Large Language Models in biology

One cannot speak about computational methods in any field these days without noting the developments in large language models (LLMs). The potential of LLMs in digital biology can fascinate, however, there are some challenges. Unlike the vast amounts of freely available data on the world wide web that OpenAI had at its disposal when creating ChapGPT, high resolution biological data is privately held and deeply sensitive. Innovators in this field must gain access to reliable, diverse datasets, ensure data protection and security, and ensure IP rights are correctly managed between data owners and model builders.

In February 2024 a new company called Bioptimus came out of stealth mode, with a $35m seed investment check, boasting a team of experts from the biotech unicorn Owkin and Google’s DeepMind. The company declares the formidable mission of creating the “first universal foundation model in biology” so that it can understand the laws of biology. To do this, the team would need to train an AI model on all layers (or “scales” as Bioptimus calls them) of biology, from genes to cells to organ networks, as well as on the interactions between the layers. They plan to use a similar logic LLMs have used in breaking down text into tokens and structuring the relationships between them. It is no coincidence that Bioptimus refers to numerous data partnerships and a large data collaboration project called MOSAIC in its opening statement!

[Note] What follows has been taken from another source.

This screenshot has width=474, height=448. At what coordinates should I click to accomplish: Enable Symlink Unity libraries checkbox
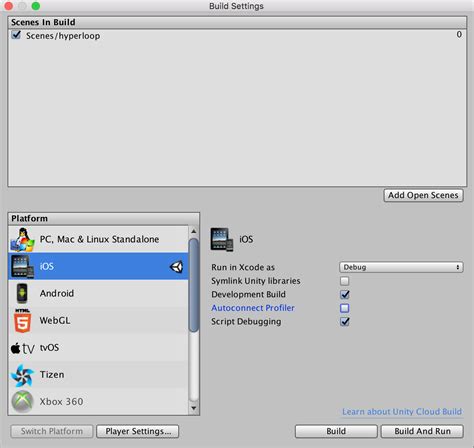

We at Mercia Ventures have backed multiple companies which use AI and ML techniques to make discoveries and predict outcomes within the different layers of biology: Tagomics and Wobble Genomics in the genetic layer, DxCover and Turbine in the molecular layer, Optellum in the organ layer, to name a few. I am personally so excited to see what will happen when all of these discoveries start to, figuratively speaking, talk to each other! The possibility of foundation models helping predict biological behaviours and speeding up scientific discovery is truly wonderous.

To conclude, I will leave you with one more quote which describes very well where we are today in digital biology by NYT columnist Thomas Freedman who back in 2012 wrote, “Big breakthroughs happen when what is suddenly possible meets what is desperately necessary.”